I agree. I loved Cars, but it seemed a bit too pop for Pixar (yet not pop enough for a Dreamworks film). And there are some thing I just didn't like... the use of pre-existing music for one.I think “Wall-E” is one of the rare films that can bridge the generational divide. I personally hope it performs better than “Cars”. I know it's getting a sequel and it is a beautiful film (all Pixar films are beautiful) but it's one of my least favorites. I did, however, like the theme that - winning at any cost isn't really winning - and believe it to be a valuable and timely message to the conservative element of the NASCAR crowd. I'll stop there with the philosophical and political analysis, but I do believe that was intentional and I did notice.
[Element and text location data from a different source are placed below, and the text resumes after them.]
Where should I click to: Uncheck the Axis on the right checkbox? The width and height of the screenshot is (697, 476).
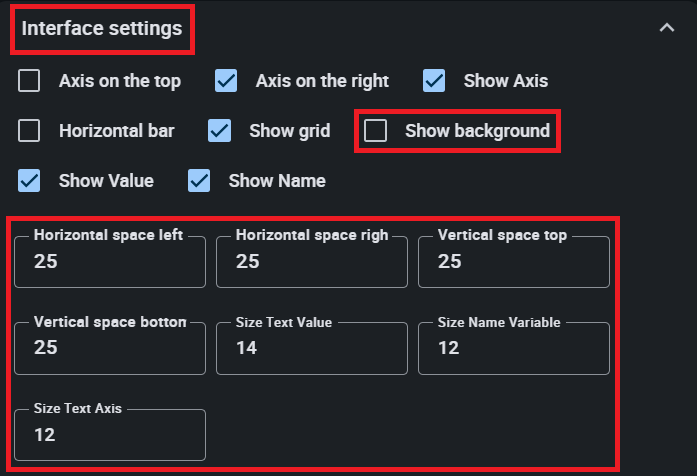pyautogui.click(x=227, y=81)
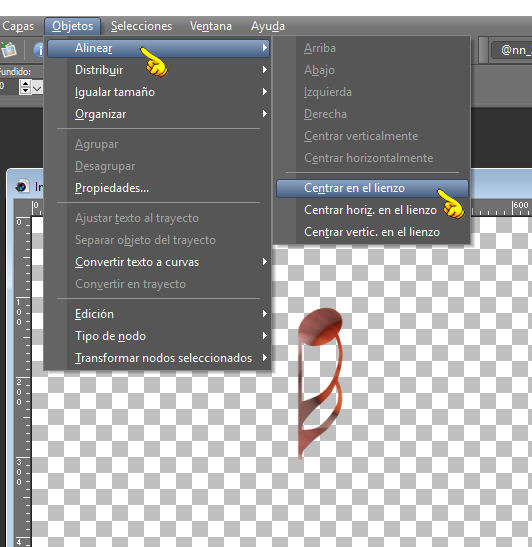The height and width of the screenshot is (547, 532).
Task: Click the @nn font name field
Action: coord(511,50)
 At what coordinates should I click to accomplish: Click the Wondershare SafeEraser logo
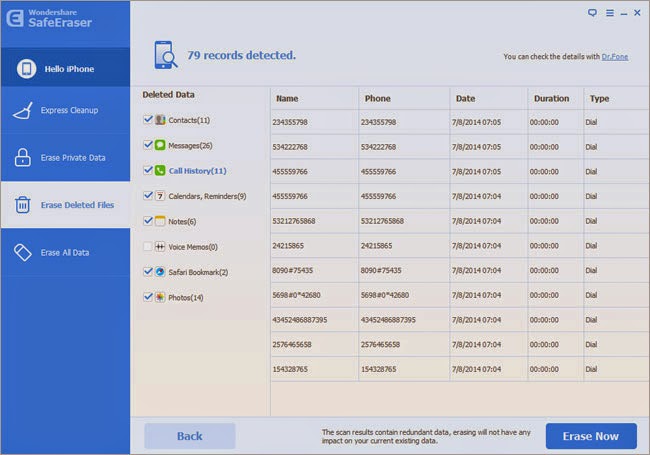coord(49,19)
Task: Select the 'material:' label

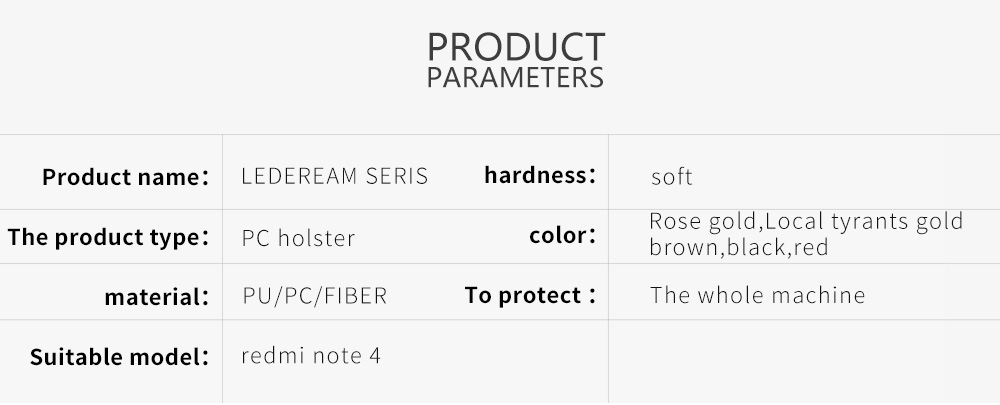Action: pos(156,297)
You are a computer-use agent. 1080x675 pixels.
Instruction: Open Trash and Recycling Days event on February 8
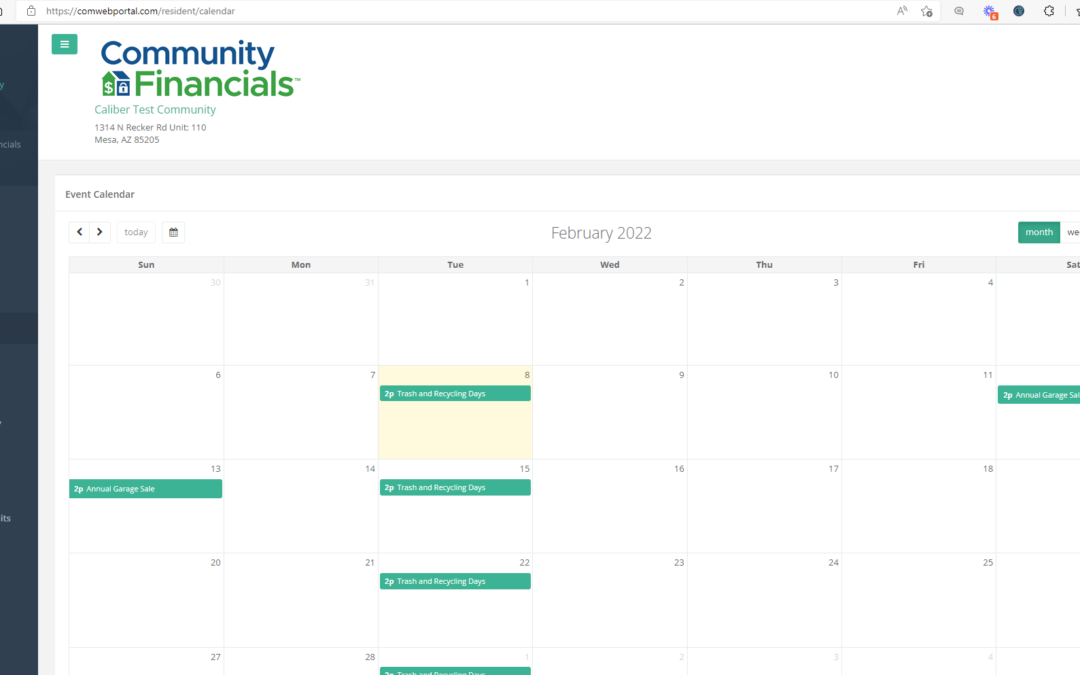point(455,394)
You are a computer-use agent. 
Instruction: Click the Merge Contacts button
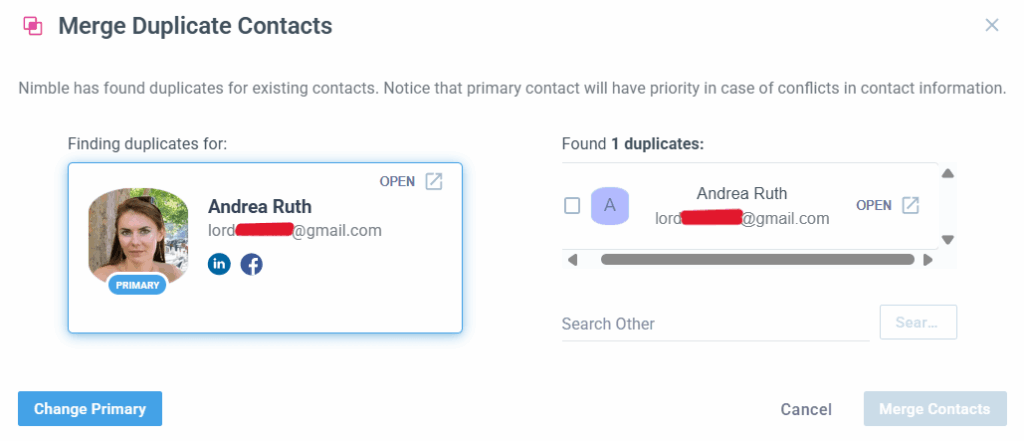coord(935,409)
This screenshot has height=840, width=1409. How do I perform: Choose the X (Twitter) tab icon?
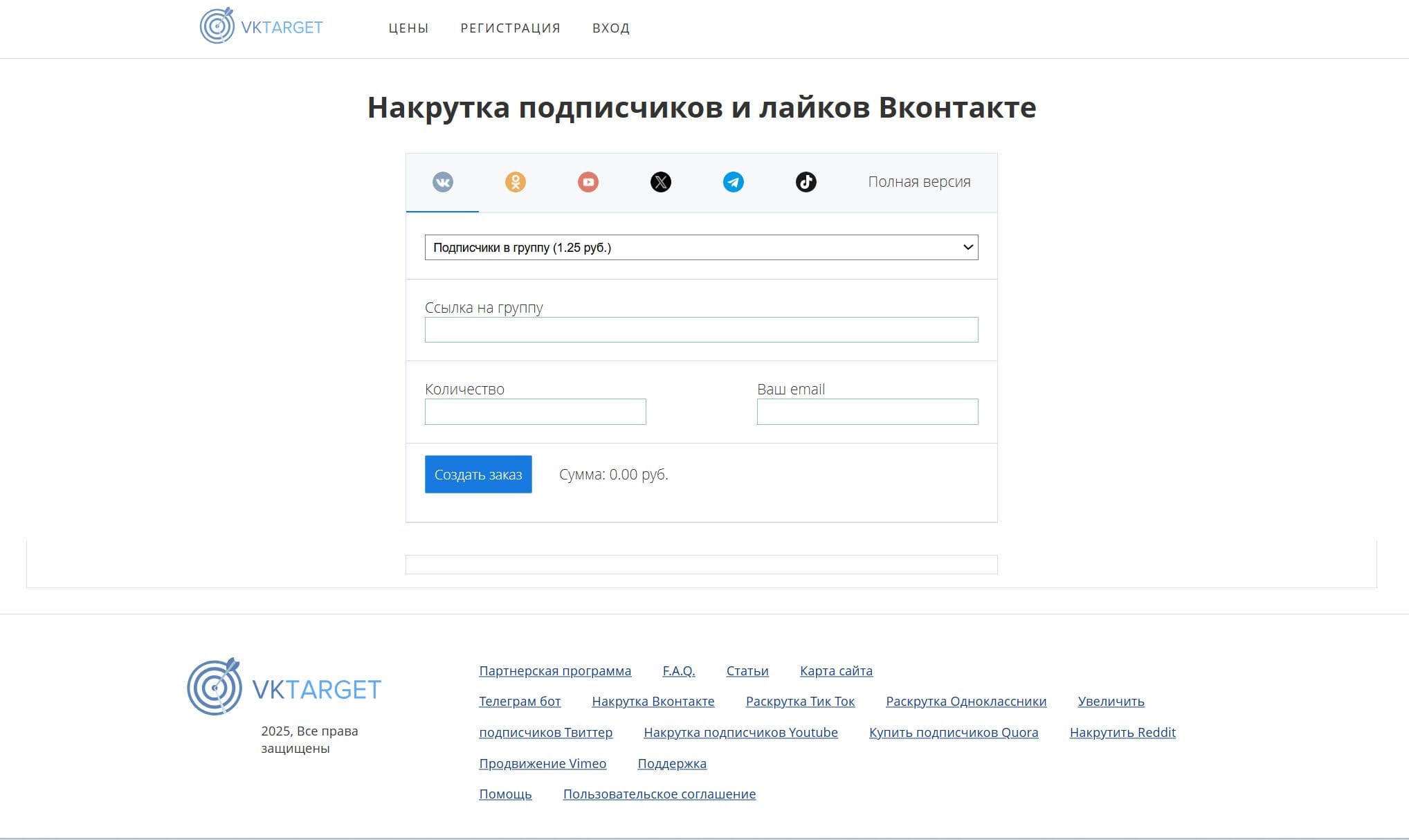[661, 182]
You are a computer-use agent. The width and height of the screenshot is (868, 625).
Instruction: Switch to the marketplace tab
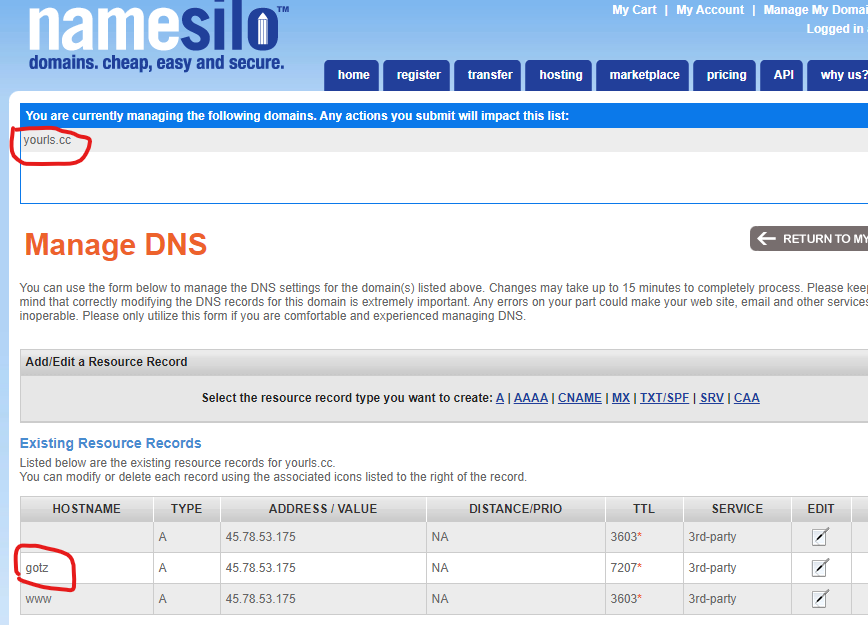[x=644, y=75]
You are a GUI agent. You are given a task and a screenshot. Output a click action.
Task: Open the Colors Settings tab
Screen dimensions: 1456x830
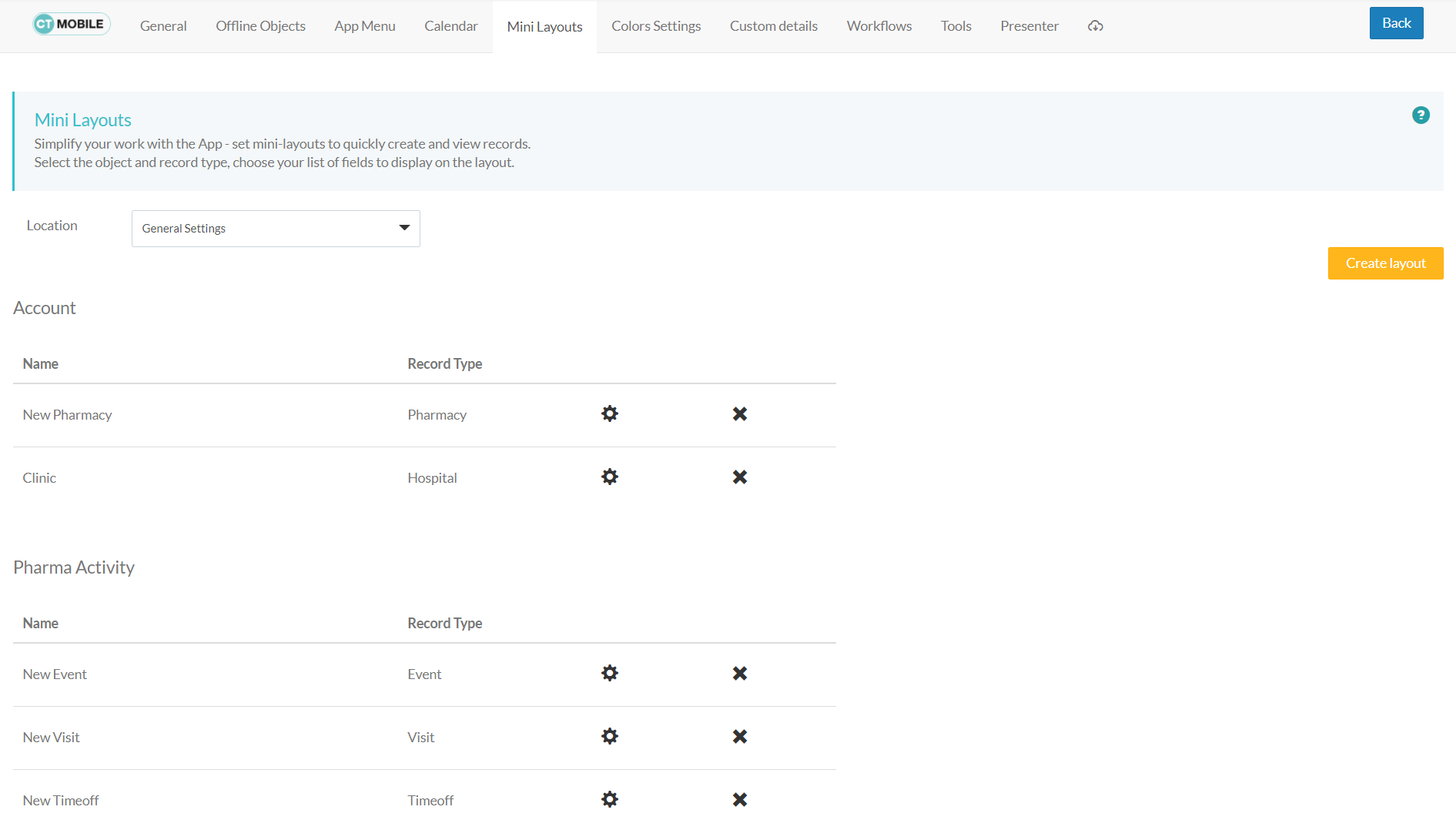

Personally, I always took the film to be semi anti-Mass consumerist. The whole point of the film for me was that this once thriving town became a ghost town due to the inclusion of a highway, all the while small businesses went belly up. Something similar, mind you, to small businesses crumbling due to the mass market stores like Wal Mart for its conviniance and cheaper prices.
Basically, I came away with the moral, what's easiest and fastest isn't usually the best, and to take things slowly.
But I digress.
I wonder how the audiences will warm up to the fact that, in the post apocoliptic future, mankind now weighs 300 pounds, and has trouble moving. NOT due to nutritinal reasons, mind you. The fact that robots do everything for them, AND the fact Earth's off it's rotation or something and they have a higher gravity (I forget what the exact semantics were).